Stored items

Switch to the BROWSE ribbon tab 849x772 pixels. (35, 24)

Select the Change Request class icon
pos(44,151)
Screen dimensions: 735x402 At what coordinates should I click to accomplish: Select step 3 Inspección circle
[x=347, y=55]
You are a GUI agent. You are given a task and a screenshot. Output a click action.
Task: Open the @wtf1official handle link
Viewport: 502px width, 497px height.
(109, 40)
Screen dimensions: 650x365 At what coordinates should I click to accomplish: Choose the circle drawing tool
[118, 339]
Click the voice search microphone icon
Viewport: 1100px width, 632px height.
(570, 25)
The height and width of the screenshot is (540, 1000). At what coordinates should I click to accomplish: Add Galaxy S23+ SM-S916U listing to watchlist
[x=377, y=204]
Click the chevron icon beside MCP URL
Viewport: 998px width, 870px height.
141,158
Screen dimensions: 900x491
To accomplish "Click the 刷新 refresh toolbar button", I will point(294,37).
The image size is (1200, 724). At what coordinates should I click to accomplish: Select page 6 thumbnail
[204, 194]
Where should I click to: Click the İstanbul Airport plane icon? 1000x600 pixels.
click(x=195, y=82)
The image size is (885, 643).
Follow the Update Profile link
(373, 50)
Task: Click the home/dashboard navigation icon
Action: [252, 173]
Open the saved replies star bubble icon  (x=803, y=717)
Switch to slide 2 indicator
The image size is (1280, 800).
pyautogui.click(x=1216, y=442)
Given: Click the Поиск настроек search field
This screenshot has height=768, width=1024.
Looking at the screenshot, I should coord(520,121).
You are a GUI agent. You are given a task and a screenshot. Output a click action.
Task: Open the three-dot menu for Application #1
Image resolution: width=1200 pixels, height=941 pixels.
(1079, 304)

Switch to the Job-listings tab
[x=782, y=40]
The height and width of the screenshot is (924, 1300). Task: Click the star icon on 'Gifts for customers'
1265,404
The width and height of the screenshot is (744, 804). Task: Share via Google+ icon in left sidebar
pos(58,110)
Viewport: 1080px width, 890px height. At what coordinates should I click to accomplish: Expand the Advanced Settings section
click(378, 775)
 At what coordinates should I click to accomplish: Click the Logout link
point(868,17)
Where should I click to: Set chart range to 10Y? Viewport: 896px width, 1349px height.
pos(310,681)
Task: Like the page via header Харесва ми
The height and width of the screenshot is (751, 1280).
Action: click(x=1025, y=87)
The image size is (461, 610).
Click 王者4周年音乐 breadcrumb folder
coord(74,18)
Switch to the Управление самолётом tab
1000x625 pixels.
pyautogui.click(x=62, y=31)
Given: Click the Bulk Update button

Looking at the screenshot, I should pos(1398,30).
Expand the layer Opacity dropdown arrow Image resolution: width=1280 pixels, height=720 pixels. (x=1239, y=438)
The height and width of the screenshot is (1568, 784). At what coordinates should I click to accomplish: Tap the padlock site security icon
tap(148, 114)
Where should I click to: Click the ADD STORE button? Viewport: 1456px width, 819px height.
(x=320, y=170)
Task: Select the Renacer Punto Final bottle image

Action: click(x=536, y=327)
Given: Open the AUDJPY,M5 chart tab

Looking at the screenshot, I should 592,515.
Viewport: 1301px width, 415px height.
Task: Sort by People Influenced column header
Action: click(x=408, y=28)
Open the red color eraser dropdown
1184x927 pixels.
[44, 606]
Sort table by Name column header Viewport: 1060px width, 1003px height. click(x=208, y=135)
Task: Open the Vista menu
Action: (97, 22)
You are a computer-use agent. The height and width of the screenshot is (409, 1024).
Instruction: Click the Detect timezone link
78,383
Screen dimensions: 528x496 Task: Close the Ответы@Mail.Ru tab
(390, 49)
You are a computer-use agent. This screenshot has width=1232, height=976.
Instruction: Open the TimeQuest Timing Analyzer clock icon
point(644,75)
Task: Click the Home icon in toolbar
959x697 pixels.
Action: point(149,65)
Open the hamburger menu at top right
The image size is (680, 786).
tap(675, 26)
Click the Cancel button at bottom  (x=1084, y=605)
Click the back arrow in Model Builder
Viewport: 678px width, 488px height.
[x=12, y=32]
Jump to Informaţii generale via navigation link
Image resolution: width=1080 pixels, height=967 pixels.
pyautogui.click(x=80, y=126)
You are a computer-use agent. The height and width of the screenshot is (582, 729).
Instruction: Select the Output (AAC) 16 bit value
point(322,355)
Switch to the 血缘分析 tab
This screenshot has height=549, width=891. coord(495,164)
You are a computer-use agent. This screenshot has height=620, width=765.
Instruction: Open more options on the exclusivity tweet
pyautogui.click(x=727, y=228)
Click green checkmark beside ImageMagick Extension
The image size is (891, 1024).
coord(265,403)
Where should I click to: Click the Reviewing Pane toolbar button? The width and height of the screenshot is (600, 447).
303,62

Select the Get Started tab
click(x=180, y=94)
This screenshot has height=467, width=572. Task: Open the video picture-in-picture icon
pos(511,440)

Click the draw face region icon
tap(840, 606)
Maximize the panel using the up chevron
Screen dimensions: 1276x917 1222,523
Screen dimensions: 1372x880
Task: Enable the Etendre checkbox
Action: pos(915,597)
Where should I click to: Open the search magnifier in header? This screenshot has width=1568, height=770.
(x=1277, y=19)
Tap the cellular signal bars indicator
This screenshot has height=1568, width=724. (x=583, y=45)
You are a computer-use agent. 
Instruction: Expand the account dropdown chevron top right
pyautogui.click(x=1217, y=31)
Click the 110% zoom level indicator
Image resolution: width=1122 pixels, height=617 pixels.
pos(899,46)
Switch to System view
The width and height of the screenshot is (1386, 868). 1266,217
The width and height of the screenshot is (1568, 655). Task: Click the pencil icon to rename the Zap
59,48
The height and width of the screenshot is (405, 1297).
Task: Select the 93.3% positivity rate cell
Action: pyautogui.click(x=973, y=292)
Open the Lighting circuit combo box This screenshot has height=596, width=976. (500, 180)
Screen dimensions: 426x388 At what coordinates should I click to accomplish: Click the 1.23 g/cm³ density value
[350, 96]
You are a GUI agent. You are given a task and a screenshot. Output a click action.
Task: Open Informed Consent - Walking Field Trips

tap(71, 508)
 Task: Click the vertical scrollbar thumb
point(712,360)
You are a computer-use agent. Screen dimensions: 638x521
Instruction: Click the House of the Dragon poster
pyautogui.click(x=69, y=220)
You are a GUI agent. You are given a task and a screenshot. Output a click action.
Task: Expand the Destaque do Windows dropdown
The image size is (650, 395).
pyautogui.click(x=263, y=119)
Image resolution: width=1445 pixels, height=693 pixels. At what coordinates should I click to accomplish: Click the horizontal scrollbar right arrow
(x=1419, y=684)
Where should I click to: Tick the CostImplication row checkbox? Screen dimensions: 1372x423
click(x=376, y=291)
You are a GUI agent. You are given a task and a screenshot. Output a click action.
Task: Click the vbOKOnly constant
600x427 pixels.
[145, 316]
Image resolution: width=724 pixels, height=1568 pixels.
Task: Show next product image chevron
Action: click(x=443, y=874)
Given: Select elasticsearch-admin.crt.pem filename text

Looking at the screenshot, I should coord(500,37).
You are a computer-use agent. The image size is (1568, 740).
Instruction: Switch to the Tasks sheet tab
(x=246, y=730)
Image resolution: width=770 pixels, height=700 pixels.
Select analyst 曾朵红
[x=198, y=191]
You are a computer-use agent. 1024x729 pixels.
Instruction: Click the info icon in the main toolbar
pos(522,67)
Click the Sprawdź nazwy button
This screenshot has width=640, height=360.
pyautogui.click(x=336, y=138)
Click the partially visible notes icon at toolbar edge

Work request: Write out every line of the data that holds the word "computer".

Written response:
You are a computer-use agent. The height and width of the screenshot is (409, 1024).
You are a computer-use agent. This screenshot has width=1232, height=976.
You are a computer-use agent. The height and width of the screenshot is (582, 729).
You are a computer-use agent. This screenshot has height=620, width=765.
You are a computer-use agent. 
You are a computer-use agent. Screen dimensions: 638x521
You are a computer-use agent. The image size is (1568, 740).
You are a computer-use agent. 1024x729 pixels.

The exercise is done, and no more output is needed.